- Opening Delimiter -
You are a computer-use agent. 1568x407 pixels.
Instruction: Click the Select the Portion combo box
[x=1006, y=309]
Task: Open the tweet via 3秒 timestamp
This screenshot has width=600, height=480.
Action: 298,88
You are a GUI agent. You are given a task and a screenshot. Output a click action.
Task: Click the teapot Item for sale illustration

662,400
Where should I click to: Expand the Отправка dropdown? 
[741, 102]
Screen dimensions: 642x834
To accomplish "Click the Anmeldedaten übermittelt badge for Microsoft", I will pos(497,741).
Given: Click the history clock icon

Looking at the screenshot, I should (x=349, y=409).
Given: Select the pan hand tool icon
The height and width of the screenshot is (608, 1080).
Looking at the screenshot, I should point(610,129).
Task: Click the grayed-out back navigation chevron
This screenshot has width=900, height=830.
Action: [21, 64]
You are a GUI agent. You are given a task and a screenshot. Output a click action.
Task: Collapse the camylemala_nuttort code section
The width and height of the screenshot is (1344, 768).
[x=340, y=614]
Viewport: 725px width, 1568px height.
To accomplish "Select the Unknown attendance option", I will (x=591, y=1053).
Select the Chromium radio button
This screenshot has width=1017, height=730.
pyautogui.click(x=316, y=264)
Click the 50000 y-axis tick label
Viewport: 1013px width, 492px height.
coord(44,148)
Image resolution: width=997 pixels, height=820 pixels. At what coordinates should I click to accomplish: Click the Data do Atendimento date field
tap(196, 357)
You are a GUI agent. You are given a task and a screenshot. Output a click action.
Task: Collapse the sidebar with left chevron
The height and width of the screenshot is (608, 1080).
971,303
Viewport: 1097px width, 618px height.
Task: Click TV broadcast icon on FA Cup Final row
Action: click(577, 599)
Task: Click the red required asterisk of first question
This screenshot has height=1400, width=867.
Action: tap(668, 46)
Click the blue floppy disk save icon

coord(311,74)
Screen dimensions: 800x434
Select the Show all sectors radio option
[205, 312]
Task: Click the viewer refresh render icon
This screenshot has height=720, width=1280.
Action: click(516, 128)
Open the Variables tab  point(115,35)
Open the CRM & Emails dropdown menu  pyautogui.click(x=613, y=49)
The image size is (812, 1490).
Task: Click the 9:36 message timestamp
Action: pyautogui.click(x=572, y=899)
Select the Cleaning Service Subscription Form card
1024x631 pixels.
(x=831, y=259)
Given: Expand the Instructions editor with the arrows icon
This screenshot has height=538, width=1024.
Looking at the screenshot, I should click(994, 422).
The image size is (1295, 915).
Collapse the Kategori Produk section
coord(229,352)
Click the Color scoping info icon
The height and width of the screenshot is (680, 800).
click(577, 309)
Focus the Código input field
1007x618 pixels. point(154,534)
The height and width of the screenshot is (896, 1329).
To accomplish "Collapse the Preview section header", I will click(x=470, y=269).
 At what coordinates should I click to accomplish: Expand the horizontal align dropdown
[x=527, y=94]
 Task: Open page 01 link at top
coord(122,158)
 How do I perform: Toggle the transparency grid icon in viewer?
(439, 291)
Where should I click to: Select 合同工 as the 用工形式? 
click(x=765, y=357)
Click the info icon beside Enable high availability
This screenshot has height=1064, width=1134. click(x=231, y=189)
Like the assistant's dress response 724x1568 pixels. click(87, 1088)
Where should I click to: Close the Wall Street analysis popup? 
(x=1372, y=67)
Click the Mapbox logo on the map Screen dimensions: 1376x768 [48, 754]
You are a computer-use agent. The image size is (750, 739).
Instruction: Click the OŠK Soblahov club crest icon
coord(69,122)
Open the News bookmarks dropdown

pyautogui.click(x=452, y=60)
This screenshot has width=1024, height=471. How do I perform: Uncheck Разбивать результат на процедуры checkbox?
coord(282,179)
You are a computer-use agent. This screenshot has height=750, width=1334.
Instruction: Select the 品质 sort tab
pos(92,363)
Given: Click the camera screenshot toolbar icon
- Closing Delimiter -
EXERCISE DIRECTIONS: Repeat the records above line by line, from the first line through the line that contains "Viewport: 725px width, 1568px height.".

OUTPUT OF THE TASK:
You are a computer-use agent. 1568x407 pixels.
Instruction: Click the Select the Portion combo box
[x=1006, y=309]
Task: Open the tweet via 3秒 timestamp
This screenshot has width=600, height=480.
Action: 298,88
You are a GUI agent. You are given a task and a screenshot. Output a click action.
Task: Click the teapot Item for sale illustration

662,400
Where should I click to: Expand the Отправка dropdown? 
[741, 102]
Screen dimensions: 642x834
To accomplish "Click the Anmeldedaten übermittelt badge for Microsoft", I will pos(497,741).
Given: Click the history clock icon

Looking at the screenshot, I should (x=349, y=409).
Given: Select the pan hand tool icon
The height and width of the screenshot is (608, 1080).
Looking at the screenshot, I should point(610,129).
Task: Click the grayed-out back navigation chevron
This screenshot has width=900, height=830.
Action: [21, 64]
You are a GUI agent. You are given a task and a screenshot. Output a click action.
Task: Collapse the camylemala_nuttort code section
The width and height of the screenshot is (1344, 768).
[x=340, y=614]
Viewport: 725px width, 1568px height.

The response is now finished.